The U.S. Fish and Wildlife Service entered into the settlement Monday with the nonprofit conservation organization to clean the paint from federal facilities on the atoll in the Hawaii archipelago, which is the world’s key breeding site for the seabirds, considered vulnerable to extinction, the center said.
The center filed a notice of intent to sue in 2010, arguing that the poisonous paint kills up to 10,000 Laysan albatross chicks each year and also threatens the endangered Laysan duck. Last year, the U.S. government awarded a $4.7 million contract to begin removing the paint.
The threat of a lawsuit spurred the government to look at the issue and begin the cleanup last year, said Shaye Wolf, climate science director for the Tucson, Ariz.-based center. The settlement requires the cleanup be completed by 2017 and allows the center or third parties potential access to test for contaminants in the Laysan duck.
“It did result in the release of funds from the Department of Interior to begin the cleanup,” Barry Stieglitz, refuge supervisor for the agency’s Hawaiian and Pacific Islands National Wildlife Refuge Complex, said of the notice of intent to sue.
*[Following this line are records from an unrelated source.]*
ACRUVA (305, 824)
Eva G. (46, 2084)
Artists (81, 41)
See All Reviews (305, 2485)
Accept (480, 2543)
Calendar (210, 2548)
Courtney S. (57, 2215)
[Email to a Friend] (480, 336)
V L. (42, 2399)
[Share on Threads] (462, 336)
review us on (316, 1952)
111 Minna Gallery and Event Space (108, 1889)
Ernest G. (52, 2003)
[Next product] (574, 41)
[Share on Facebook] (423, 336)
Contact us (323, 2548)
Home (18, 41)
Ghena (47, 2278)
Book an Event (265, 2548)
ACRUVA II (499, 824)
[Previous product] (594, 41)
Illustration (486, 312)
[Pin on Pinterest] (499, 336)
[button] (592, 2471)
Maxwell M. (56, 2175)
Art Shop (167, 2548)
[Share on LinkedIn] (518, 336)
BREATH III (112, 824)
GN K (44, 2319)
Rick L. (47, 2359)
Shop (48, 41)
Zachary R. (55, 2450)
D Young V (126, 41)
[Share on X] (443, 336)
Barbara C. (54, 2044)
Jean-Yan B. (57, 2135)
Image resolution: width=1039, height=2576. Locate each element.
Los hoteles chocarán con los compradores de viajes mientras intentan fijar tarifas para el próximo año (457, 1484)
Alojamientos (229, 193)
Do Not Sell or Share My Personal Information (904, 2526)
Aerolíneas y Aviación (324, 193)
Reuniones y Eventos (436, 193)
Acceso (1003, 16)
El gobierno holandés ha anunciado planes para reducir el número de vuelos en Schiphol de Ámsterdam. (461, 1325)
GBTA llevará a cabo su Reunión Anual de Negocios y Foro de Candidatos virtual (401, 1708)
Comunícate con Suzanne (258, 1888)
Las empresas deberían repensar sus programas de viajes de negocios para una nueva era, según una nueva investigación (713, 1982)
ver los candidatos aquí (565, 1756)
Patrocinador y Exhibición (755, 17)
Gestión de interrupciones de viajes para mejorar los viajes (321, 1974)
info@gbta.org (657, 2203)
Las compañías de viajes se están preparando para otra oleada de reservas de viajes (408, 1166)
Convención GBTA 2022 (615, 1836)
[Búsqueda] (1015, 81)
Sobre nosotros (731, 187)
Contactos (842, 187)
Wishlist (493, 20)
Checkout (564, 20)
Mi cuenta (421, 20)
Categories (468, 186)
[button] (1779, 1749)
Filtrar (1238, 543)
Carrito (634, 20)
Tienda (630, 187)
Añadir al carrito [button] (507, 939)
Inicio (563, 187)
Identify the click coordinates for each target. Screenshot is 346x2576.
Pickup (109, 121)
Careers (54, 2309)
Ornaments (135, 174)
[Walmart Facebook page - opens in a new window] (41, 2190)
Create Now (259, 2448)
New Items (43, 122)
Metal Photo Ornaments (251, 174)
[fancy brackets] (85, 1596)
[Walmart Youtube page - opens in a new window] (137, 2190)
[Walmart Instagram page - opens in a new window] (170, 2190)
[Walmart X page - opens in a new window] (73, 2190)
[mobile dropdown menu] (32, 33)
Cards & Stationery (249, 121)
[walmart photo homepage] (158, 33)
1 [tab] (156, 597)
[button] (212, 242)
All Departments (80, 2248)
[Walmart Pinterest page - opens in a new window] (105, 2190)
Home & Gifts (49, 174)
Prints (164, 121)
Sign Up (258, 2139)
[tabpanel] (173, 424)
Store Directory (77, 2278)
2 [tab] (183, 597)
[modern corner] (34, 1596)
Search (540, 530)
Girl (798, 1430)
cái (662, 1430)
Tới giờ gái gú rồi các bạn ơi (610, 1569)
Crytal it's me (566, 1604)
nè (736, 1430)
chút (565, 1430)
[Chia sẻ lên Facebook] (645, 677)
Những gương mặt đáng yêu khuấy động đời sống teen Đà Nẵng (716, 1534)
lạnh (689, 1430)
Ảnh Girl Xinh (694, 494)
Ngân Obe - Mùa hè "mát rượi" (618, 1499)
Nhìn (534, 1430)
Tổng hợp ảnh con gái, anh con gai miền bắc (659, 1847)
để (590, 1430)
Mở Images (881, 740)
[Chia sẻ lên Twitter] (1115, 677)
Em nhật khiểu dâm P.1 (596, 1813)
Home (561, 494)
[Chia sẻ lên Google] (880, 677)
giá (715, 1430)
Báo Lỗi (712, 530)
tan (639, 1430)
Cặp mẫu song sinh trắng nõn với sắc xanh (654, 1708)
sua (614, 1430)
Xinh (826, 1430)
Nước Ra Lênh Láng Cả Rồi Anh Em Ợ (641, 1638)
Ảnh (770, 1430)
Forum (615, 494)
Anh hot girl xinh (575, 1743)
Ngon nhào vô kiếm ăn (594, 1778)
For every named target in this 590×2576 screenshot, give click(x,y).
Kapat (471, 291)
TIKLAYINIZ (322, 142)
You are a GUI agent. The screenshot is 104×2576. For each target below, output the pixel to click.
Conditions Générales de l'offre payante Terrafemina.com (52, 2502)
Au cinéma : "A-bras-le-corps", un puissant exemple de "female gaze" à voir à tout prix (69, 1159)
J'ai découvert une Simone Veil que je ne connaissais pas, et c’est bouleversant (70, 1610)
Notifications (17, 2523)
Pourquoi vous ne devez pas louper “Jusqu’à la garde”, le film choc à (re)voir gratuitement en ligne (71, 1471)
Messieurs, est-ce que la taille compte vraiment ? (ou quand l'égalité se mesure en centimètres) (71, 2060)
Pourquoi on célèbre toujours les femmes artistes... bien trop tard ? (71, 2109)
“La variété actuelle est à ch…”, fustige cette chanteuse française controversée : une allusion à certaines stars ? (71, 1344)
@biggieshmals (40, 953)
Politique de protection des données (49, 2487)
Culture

Midway Atoll was used for many decades as a U.S. military base and still has several sources of pollution. The cleanup required by the settlement applies to existing military buildings that shed the lead-based paint chips that are then eaten by albatross chicks.
“The service’s agreement to finally clean up this dangerous lead-based paint is an important step toward returning this tiny island to its rightful role as a haven, not a deadly trap, for wildlife,” Wolf said. “Midway Atoll provides unparalleled nesting habitat for albatross, which fly thousands of miles over the Pacific Ocean in search of food and return to the atoll to nest each year.”
More than 20 species of seabirds use Midway for nesting. The lead-based paint affects mostly the albatross, primarily the Laysan, which are the most numerous and nest closest to the buildings, Stieglitz said.
Since 2005, about 37 of 95 buildings have been cleaned of the paint, Stieglitz said.
Work is limited to when the albatross isn’t nesting or largely away from Midway — during July, August and September.
“The albatross nest is literally everywhere, except on roads and rooftops,” Stieglitz said. “The construction season is fairly narrow.”
Workers try to lay black mesh around buildings to discourage nesting, in an attempt to lengthen the amount of time cleanup can occur, but that doesn’t always work.
The center noted that it’s especially important to protect albatross chicks after the March 2011 earthquake and tsunami in Japan killed about 110,000 Laysan and black-footed albatross chicks at Midway. At least 2,000 adults were also killed by tsunami waves washing over Midway’s three low-lying islands.